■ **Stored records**

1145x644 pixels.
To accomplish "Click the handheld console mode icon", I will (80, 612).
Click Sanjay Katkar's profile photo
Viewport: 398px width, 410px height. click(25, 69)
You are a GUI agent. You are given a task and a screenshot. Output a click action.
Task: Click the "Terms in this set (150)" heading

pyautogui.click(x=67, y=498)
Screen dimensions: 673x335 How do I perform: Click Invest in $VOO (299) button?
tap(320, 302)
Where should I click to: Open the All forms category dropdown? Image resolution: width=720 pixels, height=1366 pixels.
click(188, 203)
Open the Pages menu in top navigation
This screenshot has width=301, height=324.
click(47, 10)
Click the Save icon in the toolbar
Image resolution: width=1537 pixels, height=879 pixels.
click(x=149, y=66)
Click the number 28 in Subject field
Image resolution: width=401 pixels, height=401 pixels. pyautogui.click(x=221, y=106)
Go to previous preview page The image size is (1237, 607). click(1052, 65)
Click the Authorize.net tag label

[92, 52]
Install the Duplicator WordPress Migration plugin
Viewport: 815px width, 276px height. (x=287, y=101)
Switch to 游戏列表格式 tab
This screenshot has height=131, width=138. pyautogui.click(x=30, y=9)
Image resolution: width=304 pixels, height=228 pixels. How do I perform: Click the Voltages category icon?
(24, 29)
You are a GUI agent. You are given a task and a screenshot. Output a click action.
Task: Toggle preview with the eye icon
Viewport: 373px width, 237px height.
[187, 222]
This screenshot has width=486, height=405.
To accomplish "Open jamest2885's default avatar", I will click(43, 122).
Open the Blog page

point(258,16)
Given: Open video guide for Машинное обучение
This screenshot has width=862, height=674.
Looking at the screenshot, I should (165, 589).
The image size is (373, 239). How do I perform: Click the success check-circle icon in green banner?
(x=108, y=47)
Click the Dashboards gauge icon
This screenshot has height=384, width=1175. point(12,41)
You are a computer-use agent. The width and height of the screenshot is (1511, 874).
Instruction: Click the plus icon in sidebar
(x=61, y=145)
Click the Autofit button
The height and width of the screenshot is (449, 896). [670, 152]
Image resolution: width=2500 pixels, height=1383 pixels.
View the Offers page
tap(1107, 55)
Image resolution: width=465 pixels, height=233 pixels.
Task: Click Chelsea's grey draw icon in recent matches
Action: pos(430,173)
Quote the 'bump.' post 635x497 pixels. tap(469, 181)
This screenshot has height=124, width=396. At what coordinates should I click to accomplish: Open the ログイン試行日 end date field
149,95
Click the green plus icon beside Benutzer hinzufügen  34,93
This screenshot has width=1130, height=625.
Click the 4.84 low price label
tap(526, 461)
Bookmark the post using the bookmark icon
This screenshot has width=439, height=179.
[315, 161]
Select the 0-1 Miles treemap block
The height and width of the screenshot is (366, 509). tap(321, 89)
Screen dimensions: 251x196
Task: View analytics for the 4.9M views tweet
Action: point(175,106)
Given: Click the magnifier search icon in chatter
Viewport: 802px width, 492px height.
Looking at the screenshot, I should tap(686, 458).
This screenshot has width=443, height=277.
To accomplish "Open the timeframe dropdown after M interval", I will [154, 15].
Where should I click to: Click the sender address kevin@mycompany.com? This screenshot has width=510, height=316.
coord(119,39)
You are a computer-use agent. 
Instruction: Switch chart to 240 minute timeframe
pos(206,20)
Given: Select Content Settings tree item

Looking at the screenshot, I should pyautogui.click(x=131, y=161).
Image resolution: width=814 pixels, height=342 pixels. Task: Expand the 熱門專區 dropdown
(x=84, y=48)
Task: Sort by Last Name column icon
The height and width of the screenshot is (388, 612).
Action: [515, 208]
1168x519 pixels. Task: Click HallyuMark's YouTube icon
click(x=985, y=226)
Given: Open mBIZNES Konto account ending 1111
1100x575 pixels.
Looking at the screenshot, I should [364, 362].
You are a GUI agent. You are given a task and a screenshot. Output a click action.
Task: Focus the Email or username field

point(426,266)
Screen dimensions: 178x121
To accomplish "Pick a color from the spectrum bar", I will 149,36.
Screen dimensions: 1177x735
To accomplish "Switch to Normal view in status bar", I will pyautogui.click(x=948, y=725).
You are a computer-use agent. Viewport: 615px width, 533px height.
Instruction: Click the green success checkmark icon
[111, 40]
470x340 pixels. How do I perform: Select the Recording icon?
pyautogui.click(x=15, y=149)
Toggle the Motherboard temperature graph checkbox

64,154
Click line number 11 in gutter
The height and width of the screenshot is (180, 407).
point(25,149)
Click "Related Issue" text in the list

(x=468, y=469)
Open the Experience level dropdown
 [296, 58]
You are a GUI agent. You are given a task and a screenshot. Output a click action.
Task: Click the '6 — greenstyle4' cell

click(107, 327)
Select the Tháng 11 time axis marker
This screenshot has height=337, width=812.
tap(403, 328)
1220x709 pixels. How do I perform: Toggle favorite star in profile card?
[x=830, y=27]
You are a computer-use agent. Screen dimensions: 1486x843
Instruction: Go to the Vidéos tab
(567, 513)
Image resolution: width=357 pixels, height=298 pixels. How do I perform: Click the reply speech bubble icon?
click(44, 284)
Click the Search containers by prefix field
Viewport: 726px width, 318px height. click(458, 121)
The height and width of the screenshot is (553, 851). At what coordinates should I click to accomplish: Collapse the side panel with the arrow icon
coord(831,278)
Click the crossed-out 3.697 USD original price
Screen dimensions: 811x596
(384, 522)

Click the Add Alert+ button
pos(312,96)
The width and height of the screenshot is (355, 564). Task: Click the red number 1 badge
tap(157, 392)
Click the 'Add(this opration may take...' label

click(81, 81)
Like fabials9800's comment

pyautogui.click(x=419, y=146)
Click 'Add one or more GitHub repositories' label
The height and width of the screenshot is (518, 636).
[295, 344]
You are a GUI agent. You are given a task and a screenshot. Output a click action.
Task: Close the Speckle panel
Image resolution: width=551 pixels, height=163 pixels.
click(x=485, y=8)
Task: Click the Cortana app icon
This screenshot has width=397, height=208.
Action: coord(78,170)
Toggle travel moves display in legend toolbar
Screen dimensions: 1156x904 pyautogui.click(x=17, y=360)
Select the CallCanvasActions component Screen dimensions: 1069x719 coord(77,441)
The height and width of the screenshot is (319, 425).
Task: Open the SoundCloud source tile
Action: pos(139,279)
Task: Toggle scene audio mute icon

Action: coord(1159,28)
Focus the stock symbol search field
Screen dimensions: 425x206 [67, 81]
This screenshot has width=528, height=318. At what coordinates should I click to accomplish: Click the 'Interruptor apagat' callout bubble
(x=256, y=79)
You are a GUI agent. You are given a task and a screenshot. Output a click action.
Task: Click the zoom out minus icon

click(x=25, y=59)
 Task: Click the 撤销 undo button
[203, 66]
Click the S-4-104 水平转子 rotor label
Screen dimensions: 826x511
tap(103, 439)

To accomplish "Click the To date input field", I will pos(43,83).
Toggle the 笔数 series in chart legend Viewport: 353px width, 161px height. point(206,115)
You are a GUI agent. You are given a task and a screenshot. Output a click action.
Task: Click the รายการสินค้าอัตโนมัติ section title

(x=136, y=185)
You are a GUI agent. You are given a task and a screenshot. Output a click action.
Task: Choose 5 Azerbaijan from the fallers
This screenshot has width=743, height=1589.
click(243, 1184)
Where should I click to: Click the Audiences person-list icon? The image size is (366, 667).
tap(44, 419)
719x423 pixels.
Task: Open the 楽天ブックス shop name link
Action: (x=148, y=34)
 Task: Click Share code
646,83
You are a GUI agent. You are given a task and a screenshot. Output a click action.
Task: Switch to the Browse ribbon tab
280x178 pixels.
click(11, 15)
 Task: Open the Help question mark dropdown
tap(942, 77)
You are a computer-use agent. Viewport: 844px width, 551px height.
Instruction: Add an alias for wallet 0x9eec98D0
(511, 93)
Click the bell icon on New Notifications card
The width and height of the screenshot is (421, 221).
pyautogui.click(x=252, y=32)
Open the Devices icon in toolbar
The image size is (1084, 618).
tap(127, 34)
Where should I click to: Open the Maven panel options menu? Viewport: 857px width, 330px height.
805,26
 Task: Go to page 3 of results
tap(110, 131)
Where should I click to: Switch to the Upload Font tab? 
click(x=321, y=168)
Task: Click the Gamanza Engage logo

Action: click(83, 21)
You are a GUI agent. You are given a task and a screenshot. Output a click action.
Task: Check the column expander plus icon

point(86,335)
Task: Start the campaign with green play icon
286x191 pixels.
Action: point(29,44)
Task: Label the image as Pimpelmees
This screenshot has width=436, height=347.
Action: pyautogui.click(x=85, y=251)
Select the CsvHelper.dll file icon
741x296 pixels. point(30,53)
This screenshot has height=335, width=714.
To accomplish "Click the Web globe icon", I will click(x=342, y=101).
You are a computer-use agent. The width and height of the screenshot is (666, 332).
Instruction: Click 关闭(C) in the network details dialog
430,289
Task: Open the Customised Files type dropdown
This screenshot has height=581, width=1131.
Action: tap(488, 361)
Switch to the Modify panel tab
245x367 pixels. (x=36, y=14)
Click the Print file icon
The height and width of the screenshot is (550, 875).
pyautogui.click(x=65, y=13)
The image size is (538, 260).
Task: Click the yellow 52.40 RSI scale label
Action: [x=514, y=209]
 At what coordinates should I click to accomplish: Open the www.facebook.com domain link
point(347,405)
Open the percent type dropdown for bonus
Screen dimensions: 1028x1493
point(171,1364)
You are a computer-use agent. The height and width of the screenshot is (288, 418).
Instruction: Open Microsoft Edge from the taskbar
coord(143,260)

■ **INSTRUCTIONS TO FOLLOW**
Please return only the lines above, starting at the line that has "Install the Duplicator" and ending at the line that has "is (1511, 874).", keeping both and leaving each one unchanged.

■ **RESPONSE FOR THIS EXERCISE**
Install the Duplicator WordPress Migration plugin
Viewport: 815px width, 276px height. (x=287, y=101)
Switch to 游戏列表格式 tab
This screenshot has height=131, width=138. pyautogui.click(x=30, y=9)
Image resolution: width=304 pixels, height=228 pixels. How do I perform: Click the Voltages category icon?
(24, 29)
You are a GUI agent. You are given a task and a screenshot. Output a click action.
Task: Toggle preview with the eye icon
Viewport: 373px width, 237px height.
[187, 222]
This screenshot has width=486, height=405.
To accomplish "Open jamest2885's default avatar", I will click(43, 122).
Open the Blog page

point(258,16)
Given: Open video guide for Машинное обучение
This screenshot has width=862, height=674.
Looking at the screenshot, I should (165, 589).
The image size is (373, 239). How do I perform: Click the success check-circle icon in green banner?
(x=108, y=47)
Click the Dashboards gauge icon
This screenshot has height=384, width=1175. point(12,41)
You are a computer-use agent. The width and height of the screenshot is (1511, 874).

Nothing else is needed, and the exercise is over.